**Your task:**
Rewrite the records as a Markdown table with a Row column that numbers each line and a Text column that holds the line itself, starting at the first line of the records and going on through the line containing "Inicio (23, 18)". Leave out any blank lines.

**Supplied material:**
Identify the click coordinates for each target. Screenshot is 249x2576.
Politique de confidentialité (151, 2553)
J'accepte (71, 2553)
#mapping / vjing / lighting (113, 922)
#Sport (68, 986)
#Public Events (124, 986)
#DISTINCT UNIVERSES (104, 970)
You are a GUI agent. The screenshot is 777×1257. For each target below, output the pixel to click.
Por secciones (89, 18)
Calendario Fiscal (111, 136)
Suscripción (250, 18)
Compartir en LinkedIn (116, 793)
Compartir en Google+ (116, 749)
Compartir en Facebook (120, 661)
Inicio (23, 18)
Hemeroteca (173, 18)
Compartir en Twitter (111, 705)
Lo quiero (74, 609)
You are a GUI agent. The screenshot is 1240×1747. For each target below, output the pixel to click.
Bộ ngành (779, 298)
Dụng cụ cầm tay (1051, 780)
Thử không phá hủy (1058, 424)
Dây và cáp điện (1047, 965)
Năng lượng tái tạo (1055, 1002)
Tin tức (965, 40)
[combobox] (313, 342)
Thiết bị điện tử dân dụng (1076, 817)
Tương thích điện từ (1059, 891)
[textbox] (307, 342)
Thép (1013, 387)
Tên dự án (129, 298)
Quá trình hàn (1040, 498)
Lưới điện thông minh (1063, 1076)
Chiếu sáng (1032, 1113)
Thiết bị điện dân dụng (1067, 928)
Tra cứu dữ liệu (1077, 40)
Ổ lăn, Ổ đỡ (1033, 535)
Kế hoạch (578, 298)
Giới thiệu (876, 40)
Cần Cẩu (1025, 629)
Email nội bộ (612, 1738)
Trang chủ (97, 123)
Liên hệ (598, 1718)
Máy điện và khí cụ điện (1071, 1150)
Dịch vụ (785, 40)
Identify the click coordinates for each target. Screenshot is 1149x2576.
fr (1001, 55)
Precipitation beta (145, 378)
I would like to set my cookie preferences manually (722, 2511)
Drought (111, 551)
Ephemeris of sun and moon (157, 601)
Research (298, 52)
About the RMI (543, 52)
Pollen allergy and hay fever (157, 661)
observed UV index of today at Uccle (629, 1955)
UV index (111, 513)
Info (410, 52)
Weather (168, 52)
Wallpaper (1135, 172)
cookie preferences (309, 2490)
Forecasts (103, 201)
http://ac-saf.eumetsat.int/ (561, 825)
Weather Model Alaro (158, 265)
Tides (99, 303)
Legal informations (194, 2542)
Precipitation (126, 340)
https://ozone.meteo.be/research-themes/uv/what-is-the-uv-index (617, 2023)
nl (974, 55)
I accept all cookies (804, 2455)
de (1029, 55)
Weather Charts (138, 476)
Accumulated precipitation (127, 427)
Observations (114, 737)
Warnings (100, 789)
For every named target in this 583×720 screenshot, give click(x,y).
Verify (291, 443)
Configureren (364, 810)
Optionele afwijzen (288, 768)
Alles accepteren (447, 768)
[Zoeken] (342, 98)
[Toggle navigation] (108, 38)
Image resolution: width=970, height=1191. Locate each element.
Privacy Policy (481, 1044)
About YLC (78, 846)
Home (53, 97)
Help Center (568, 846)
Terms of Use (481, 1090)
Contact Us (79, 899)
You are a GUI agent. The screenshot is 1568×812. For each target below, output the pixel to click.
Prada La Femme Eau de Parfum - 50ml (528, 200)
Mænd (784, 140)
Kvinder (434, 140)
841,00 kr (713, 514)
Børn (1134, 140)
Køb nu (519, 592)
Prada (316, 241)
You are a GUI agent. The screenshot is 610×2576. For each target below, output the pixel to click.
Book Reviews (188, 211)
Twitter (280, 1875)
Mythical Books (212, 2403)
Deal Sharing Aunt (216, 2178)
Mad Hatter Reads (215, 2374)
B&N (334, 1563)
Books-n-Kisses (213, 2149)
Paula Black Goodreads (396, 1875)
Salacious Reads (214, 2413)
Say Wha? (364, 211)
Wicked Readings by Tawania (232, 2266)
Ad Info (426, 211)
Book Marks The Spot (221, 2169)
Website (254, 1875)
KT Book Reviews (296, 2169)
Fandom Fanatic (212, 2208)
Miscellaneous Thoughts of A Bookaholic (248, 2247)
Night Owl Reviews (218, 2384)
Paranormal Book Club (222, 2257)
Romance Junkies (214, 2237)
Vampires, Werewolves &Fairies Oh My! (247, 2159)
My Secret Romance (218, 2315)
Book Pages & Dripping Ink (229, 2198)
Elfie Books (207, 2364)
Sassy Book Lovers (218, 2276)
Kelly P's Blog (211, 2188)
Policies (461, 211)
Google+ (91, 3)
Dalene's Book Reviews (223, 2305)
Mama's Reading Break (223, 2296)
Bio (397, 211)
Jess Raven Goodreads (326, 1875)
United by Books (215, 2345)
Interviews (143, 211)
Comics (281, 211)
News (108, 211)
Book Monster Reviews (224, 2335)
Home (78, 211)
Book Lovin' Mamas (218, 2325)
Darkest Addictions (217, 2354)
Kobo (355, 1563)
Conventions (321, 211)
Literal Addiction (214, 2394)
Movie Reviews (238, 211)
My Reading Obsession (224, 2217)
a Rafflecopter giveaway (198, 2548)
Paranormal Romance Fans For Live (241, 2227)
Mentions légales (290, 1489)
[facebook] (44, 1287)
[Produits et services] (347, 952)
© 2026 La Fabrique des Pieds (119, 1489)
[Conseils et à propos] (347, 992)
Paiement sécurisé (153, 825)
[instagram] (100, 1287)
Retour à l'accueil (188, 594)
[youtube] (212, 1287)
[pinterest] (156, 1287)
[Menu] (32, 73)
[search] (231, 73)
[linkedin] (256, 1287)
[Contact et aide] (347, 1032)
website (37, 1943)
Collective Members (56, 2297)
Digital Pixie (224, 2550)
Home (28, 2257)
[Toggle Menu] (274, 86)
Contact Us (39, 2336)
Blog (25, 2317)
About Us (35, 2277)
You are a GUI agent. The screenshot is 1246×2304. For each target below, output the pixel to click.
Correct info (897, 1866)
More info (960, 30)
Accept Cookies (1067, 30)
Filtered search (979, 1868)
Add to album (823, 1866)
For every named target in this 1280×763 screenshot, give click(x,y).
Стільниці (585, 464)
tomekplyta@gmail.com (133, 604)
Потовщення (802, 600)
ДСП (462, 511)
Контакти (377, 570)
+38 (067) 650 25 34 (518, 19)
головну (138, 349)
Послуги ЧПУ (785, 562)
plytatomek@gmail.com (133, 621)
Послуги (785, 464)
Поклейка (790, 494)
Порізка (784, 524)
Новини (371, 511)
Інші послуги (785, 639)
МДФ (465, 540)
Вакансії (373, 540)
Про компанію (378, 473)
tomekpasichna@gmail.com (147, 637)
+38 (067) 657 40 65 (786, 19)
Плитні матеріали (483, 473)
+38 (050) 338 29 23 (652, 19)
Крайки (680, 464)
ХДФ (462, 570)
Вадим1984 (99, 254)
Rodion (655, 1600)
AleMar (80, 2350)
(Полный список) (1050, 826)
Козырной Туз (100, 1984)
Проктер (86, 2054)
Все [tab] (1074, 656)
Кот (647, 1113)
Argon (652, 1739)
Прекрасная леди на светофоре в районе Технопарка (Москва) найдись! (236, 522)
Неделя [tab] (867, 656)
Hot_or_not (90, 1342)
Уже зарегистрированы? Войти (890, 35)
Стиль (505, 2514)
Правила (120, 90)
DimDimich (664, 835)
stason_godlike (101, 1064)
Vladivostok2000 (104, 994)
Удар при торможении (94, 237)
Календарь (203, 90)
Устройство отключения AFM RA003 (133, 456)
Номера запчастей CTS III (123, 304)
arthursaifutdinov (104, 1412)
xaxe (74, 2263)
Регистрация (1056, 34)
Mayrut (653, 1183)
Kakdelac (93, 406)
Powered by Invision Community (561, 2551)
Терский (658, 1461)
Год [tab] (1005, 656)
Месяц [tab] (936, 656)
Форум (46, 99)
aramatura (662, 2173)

**Exercise output:**
| Row | Text |
|---|---|
| 1 | Identify the click coordinates for each target. Screenshot is 249x2576. |
| 2 | Politique de confidentialité (151, 2553) |
| 3 | J'accepte (71, 2553) |
| 4 | #mapping / vjing / lighting (113, 922) |
| 5 | #Sport (68, 986) |
| 6 | #Public Events (124, 986) |
| 7 | #DISTINCT UNIVERSES (104, 970) |
| 8 | You are a GUI agent. The screenshot is 777×1257. For each target below, output the pixel to click. |
| 9 | Por secciones (89, 18) |
| 10 | Calendario Fiscal (111, 136) |
| 11 | Suscripción (250, 18) |
| 12 | Compartir en LinkedIn (116, 793) |
| 13 | Compartir en Google+ (116, 749) |
| 14 | Compartir en Facebook (120, 661) |
| 15 | Inicio (23, 18) |